Clotilde Niragira, « une femme dans les bonnes grâces du président de la République »

Clotilde NiragiraMinistre de la Solidarité Nationale, des Droits de la Personne Humaine et du Genre depuis 2011, Clotilde Niragira, 46 ans, a été élue au secrétariat exécutif de la CVR. Cette licenciée en droit de l’Université du Burundi est originaire de Bugenyuzi (Karusi).

Depuis 2005, elle occupe de hautes fonctions étatiques. En effet, hormis l’actuel ministère, elle a déjà dirigé le ministère de la Fonction publique, du Travail et de la Sécurité Sociale et celui de la Justice et Garde des Sceaux.

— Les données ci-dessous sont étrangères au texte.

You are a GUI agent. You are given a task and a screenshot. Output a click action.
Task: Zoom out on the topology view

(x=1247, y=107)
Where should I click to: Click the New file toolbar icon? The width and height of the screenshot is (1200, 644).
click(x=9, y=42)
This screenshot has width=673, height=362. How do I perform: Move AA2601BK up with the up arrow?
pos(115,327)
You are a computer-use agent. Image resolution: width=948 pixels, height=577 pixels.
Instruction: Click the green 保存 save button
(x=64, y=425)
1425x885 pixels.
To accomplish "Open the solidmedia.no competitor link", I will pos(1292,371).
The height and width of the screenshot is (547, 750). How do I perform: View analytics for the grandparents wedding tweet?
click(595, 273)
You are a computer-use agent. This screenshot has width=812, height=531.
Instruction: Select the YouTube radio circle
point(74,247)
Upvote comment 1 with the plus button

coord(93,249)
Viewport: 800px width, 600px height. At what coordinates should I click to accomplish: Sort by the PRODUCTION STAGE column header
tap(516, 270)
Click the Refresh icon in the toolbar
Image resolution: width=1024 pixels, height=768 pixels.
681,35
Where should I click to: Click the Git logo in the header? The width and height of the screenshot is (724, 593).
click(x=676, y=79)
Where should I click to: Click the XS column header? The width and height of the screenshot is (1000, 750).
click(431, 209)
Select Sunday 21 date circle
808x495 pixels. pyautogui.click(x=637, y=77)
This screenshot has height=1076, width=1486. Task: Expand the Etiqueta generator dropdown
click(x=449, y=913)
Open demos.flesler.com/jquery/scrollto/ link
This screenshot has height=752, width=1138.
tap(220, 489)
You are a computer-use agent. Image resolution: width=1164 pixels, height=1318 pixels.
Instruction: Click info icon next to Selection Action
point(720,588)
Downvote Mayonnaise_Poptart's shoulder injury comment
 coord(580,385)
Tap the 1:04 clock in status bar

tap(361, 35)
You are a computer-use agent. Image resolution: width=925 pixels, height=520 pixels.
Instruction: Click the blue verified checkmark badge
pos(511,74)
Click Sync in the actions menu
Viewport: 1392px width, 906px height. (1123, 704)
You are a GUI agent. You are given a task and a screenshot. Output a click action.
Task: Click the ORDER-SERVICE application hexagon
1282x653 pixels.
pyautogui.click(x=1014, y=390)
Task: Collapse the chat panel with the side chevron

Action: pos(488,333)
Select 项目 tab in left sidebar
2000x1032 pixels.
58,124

Elle a aussi occupé de hautes fonctions à la présidence de la République.

Signalons qu’en 2005, Me Niragira était membre de la commission électorale nationale indépendante (Ceni).
Comme magistrat, elle fut substitut du procureur de la République en Mairie de Bujumbura (2001-2004) avant d’être substitut général près la Cour d’Appel de Bujumbura. De 2001 à 2004, elle était avocate.

Me Clotilde Niragira dit qu’elle adore la lecture des ouvrages sur les enquêtes criminelles. Elle pratique la marche et aime des discussions avec les amis sur des questions politiques ou de droit de la personne humaine.